Work item ▸
Output every entry exactly as written, but omit the pictures.

Records contained in a dataset
--*--

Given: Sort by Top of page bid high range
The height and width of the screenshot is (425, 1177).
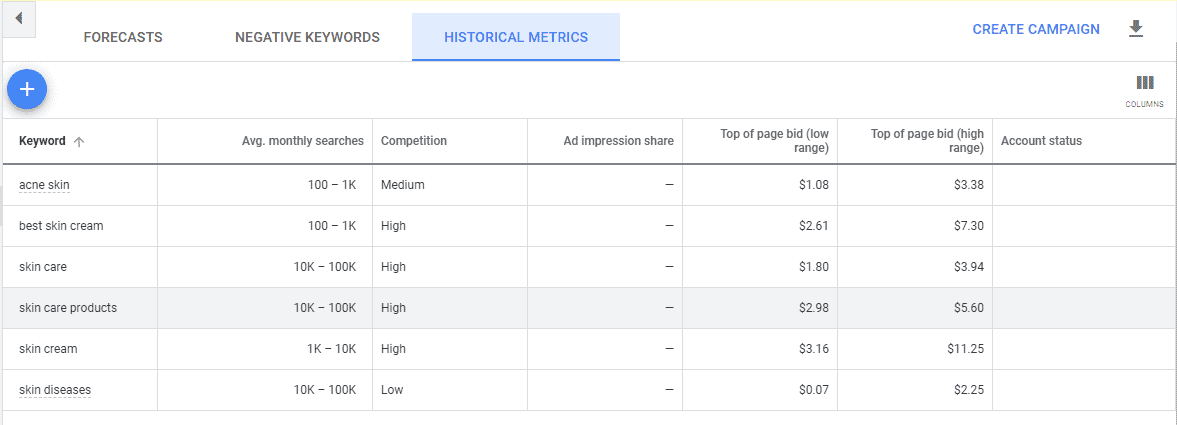Looking at the screenshot, I should [x=929, y=141].
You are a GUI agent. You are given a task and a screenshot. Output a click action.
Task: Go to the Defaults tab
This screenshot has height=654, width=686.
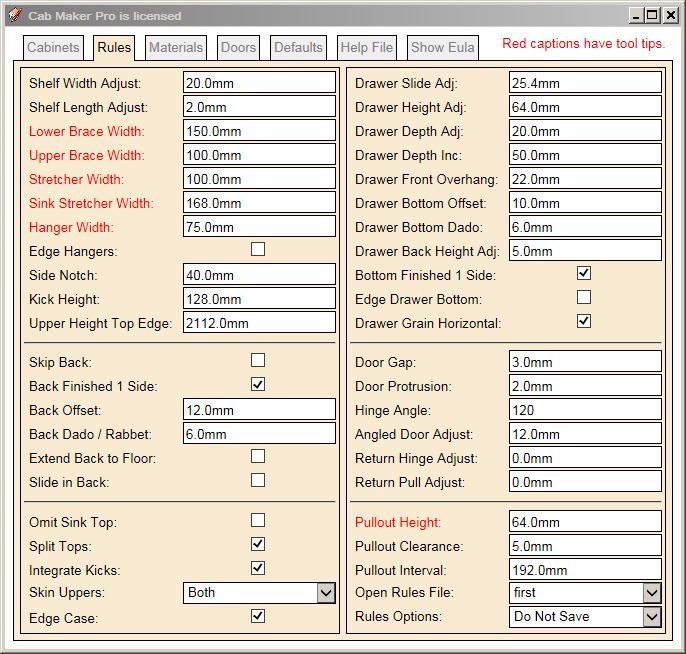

--*--

Reply ▸
Given: Sort by Top of page bid high range
The height and width of the screenshot is (425, 1177).
Looking at the screenshot, I should [x=929, y=141].
You are a GUI agent. You are given a task and a screenshot. Output a click action.
Task: Go to the Defaults tab
This screenshot has height=654, width=686.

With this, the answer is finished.